What is a Session?

A session is a group of consecutive pageviews from the same visitor, treated as one "visit" by your analytics tool. The rules for when a session starts and ends are mostly standardised across the industry — and most disputes about visitor counts boil down to session definition.

The 30-minute idle rule

Almost every analytics platform uses the same default: a session continues as long as the same visitor loads another page within 30 minutes of the last pageview. After 30 minutes of inactivity, the next pageview starts a new session — even if it is the same person.

What also ends a session

Midnight in the site's configured timezone (some platforms only — GA4 does this, others do not). A change in traffic source within the same visit (GA4 only — if the user clicks an external campaign link mid-session, a new session is started). Closing and reopening the browser (some tools count this as a new session if the closure was >30 minutes).

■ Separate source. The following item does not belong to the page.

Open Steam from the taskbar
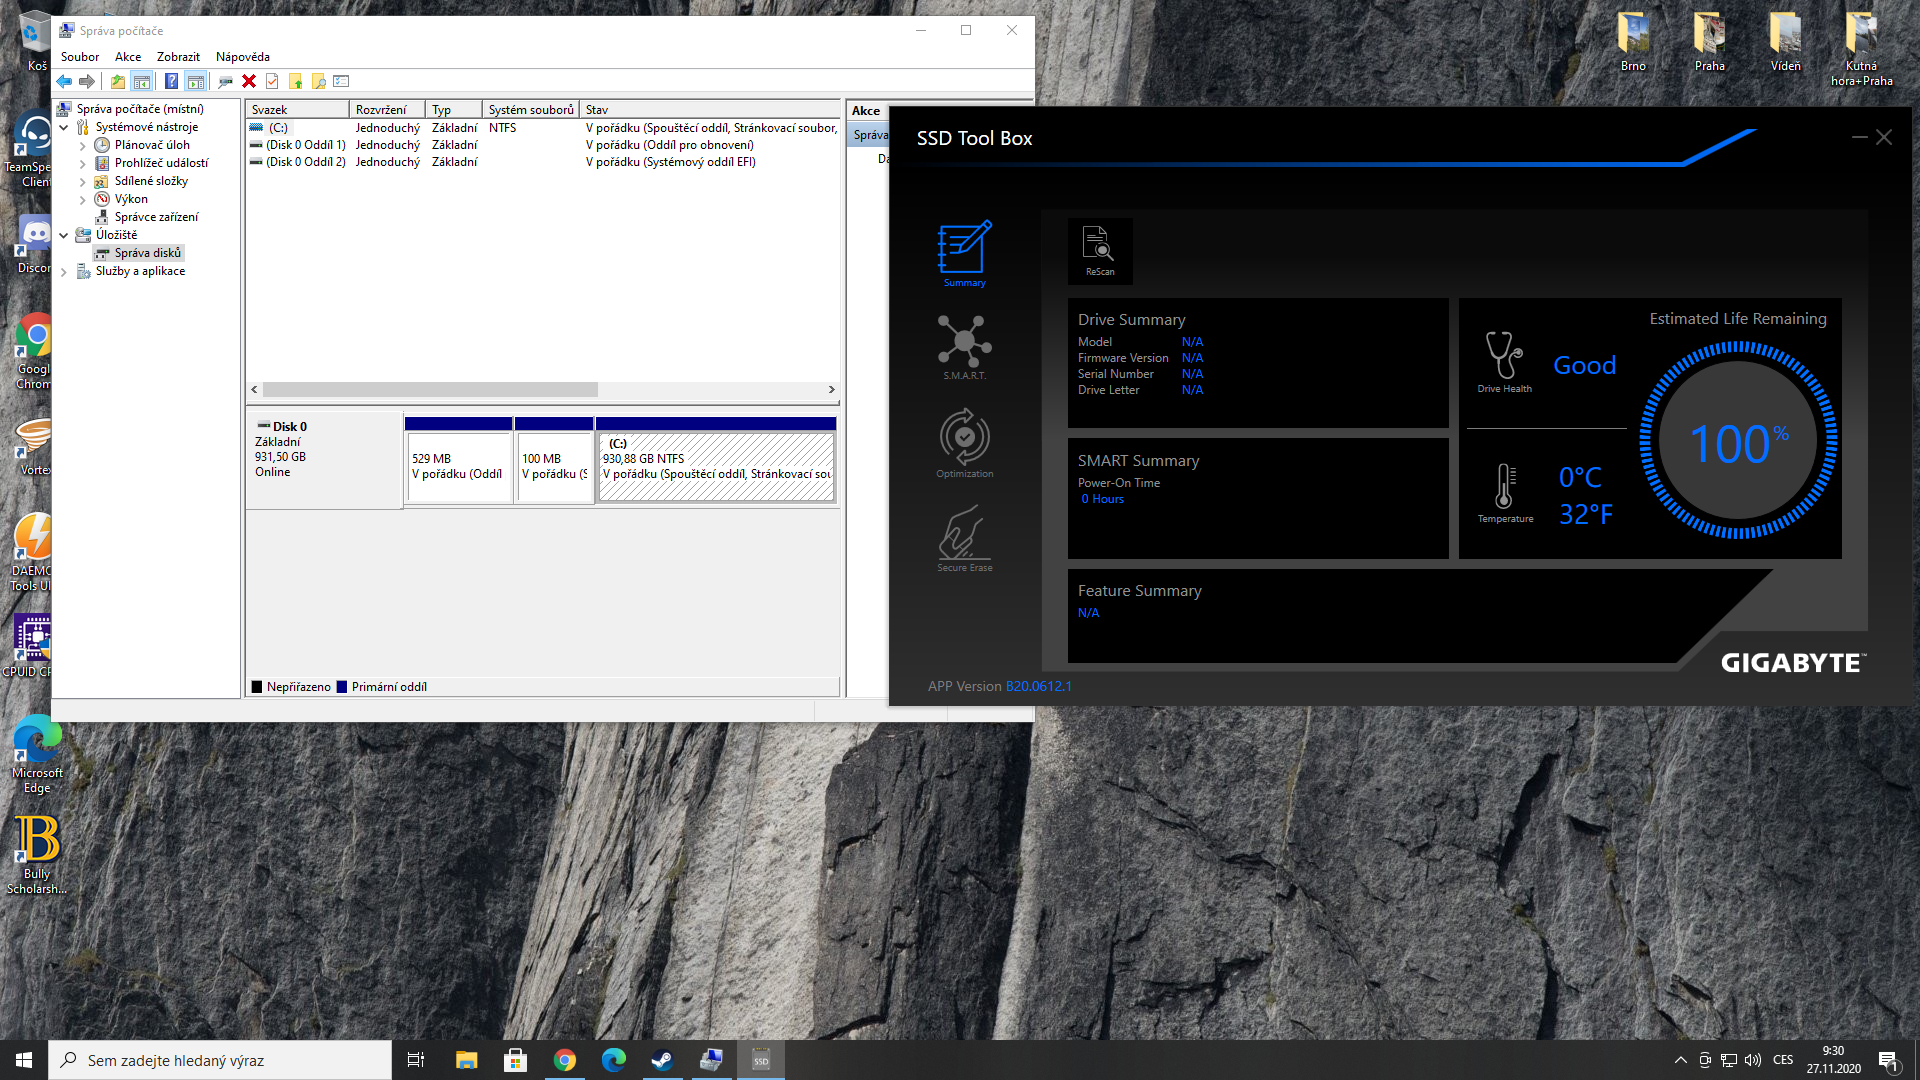The width and height of the screenshot is (1920, 1080). (662, 1060)
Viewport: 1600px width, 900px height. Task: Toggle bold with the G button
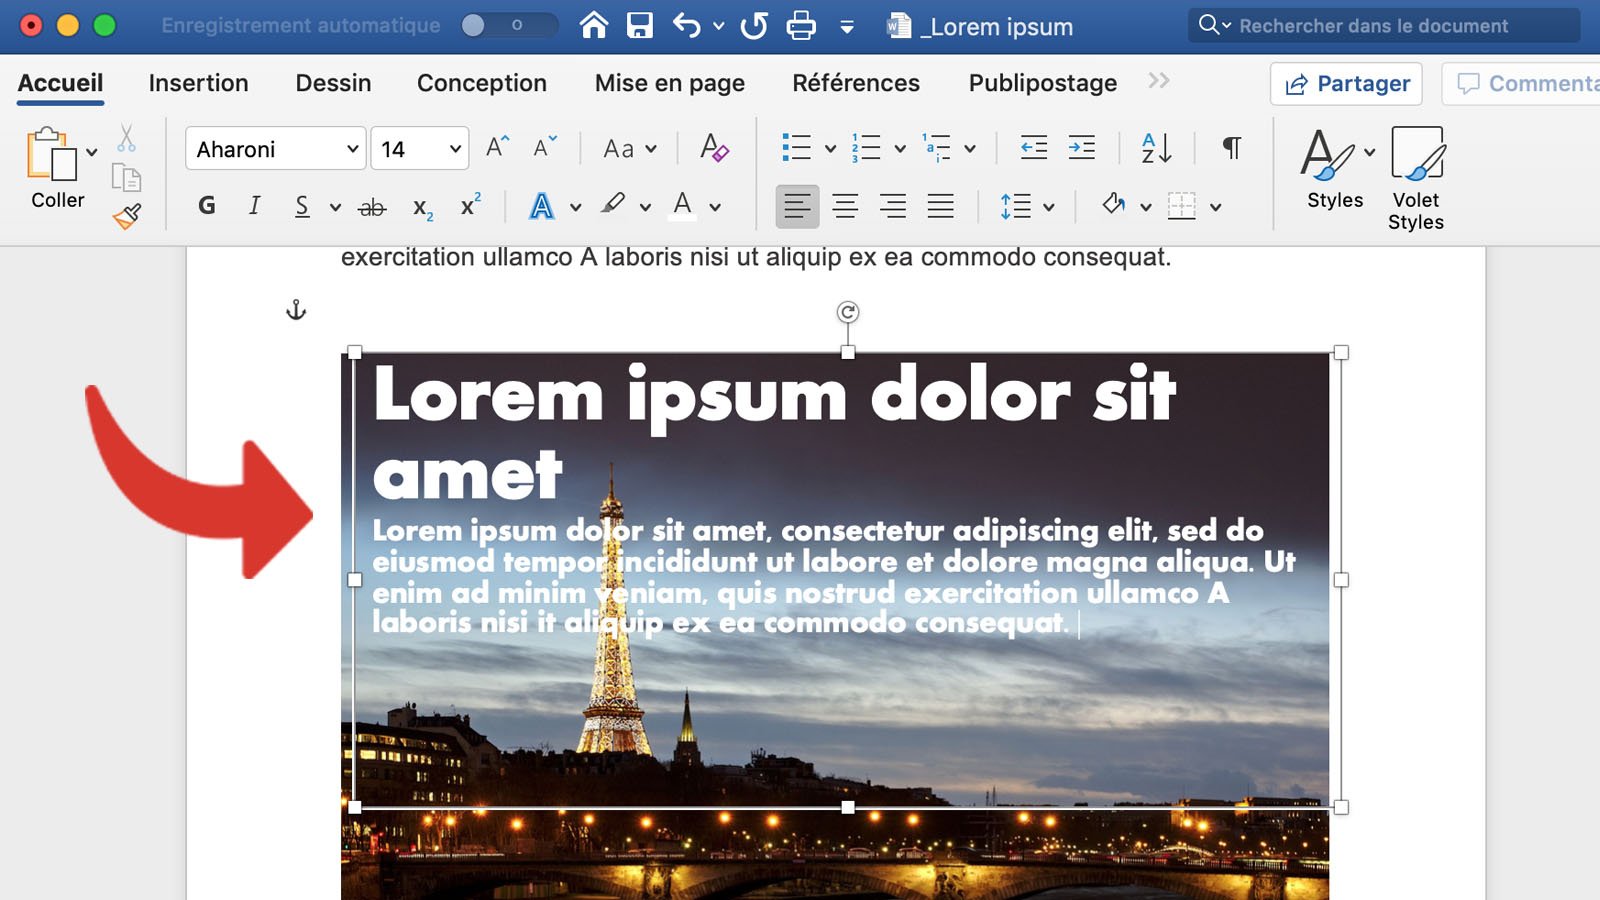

How cookieless tools define sessions

Cookieless platforms like BYOViral cannot use a persistent cookie. Instead, the server computes a fingerprint (IP + user-agent + per-site salt) on every pageview. If the same fingerprint reappears within 30 minutes, it is the same session. The fingerprint is one-way and cannot identify the visitor.

Why sessions matter for ranking decisions

Pages-per-session is a useful engagement metric — it tells you whether visitors explored after landing. Session duration matters for content depth. Sessions per visitor (where measurable) tells you loyalty.

How BYOViral surfaces sessions

Per-site overview, visitor-paths report, and the Recent Activity feed all group pageviews into 30-minute sessions. A "1-page session" is a bounce; a multi-page session is rendered as a click-path you can expand and follow.

Frequently asked questions

Can I change the 30-minute timeout?

In some tools (Matomo, Plausible Enterprise) yes. In BYOViral the window is currently fixed at 30 minutes to keep session counts comparable to industry baselines.

What if a visitor reads a long article for 45 minutes then clicks?

That counts as a new session — the 30-minute idle window expired. The total pageview count is unaffected; only the session count goes up by one.

Are sessions the same thing as visits?

Yes — "session" and "visit" are interchangeable terms.